One of the metrics that Meeting.info tracks is attendance quality. How many people are late for meetings and how many leave early.
In this blog post we want to dive deeper into this metric, because there’s more to unpack around unpunctuality, from the point of employee wellbeing, besides our annoyance with it.
Several studies around lateness have been done over the years. And they reveal a more complex picture that managers might not be aware off.
Digging into the psychology of lateness reveals interesting possibilities about why people are late. It can indicate poor self-control, procrastination or the failure to set realistic goals.
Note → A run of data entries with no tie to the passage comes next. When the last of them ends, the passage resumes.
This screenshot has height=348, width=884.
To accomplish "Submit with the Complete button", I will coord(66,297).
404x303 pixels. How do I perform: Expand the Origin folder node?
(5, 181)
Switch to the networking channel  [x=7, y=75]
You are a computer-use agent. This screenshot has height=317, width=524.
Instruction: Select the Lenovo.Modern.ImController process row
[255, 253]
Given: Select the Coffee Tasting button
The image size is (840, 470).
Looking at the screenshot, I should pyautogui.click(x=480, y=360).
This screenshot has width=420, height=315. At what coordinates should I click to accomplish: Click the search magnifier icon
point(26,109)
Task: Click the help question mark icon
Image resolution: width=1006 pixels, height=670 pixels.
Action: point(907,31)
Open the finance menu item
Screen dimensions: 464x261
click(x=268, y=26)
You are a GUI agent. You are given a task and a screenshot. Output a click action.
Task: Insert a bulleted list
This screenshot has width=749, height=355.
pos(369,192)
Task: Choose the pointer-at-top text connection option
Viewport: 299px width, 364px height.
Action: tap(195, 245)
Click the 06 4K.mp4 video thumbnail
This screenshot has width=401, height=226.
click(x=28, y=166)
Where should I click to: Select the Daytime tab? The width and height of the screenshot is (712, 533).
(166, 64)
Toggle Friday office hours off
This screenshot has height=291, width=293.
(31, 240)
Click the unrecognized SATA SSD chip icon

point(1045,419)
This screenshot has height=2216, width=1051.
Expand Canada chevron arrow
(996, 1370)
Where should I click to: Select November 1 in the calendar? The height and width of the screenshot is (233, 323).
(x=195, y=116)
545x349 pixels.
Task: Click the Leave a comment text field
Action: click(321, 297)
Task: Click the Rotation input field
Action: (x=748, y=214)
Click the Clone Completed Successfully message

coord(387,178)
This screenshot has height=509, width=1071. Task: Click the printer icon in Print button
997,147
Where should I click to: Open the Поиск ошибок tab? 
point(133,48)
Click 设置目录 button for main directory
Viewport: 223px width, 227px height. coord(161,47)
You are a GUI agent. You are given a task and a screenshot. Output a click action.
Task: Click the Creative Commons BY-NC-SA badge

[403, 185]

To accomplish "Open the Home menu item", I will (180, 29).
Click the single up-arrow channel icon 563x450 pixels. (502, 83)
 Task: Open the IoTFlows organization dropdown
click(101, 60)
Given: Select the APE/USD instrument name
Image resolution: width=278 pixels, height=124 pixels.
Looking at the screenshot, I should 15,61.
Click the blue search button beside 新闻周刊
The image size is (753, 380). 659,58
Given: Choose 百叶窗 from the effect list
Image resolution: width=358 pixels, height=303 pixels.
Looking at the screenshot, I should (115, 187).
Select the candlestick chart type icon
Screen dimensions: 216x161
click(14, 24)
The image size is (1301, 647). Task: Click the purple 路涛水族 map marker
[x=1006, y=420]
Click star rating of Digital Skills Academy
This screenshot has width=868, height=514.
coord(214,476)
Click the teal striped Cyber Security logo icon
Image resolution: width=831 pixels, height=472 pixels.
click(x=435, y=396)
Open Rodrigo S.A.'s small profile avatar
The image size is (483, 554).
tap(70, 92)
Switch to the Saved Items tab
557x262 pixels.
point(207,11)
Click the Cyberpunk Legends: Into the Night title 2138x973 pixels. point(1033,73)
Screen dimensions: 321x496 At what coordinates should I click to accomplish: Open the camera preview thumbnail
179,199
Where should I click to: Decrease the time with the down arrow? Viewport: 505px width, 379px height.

It can also be a sign of lack of focus or deeper-seated problems such as stress and anxiety.
Diana DeLonzer, the author of Never Be Late, conducted a study at San Francisco State University involving chronic lateness and found that of the two-hundred and twenty-five people in the study, 17% were chronically late.
The 17% chronically late, had trouble with self-control (were more prone to habits like overeating, drinking too much, gambling and impulse shopping), showed an affinity for thrill-seeking and displayed ADD-like symptoms like restlessness, trouble focusing and attention issues.
Secondly Pauline Wallin a psychologist in Camp Hill, PA, has found that people who are chronically late often wrestle with anxiety, distraction, ambivalence, or other internal psychological states.
Habitual lateness may be part of that very hard to deal with phenomenon of passive aggression where someone is resistant, often in a way that is hard to put your finger on, that undermines progress and makes people feel uncomfortable because the aggression is there but unspoken.
While sometimes a cigar is just a cigar, as a manager who cares about team wellbeing (especially during forced work from home situations), keeping track of attendance is less about being a headmaster, and more about spotting potential deeper issues based on a behavioural signal.